Specimens 1 mm3 from rat liver and kidney were fixed for 50 min in cold (0-2° C) 1% OsO4 in veronal-acetate buffer, pH 7.7, and containing 0.1% MgCl2; then dehydrated and embedded in Vestopal-W. Sections were cut in two ranges, 0.1-2 µ and 60-90 mµ thick, and attached to slides by floating on water and drying at 60° C. The thicker ones, for light microscopy, were soaked in acetone 1.5-3 hr; the thinner, for electron microscopy, 20-30 min. Both kinds were stained by Wilder's (1935) method for reticulum.

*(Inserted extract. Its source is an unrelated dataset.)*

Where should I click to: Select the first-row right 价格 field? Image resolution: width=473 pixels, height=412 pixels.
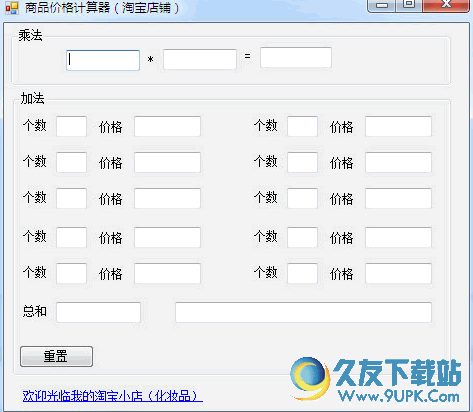click(398, 126)
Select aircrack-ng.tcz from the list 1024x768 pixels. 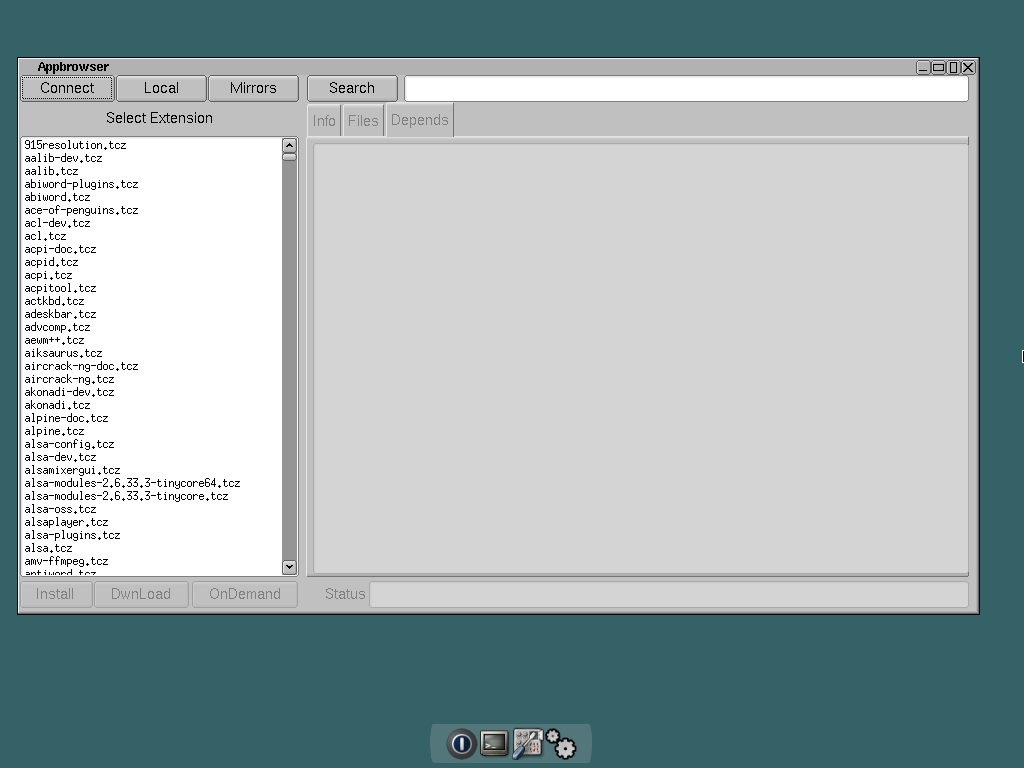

Those for light microscopy were finished by dehydrating, clearing and covering in the customary manner; those for electron microscopy, by coating with 1% parlodion, drying, cutting the film about 2 mm2 around the section, and freeing the section by soaking in water. The section was then mounted on a grid. The structures stained are: nuclei, basement membrane of capillaries, reticulum fibers of the liver and kidney, and in addition, the basement membrane of the kidney tubules. The mitochondria, vesicles, endoplasmic reticulum and cell membranes were not defined.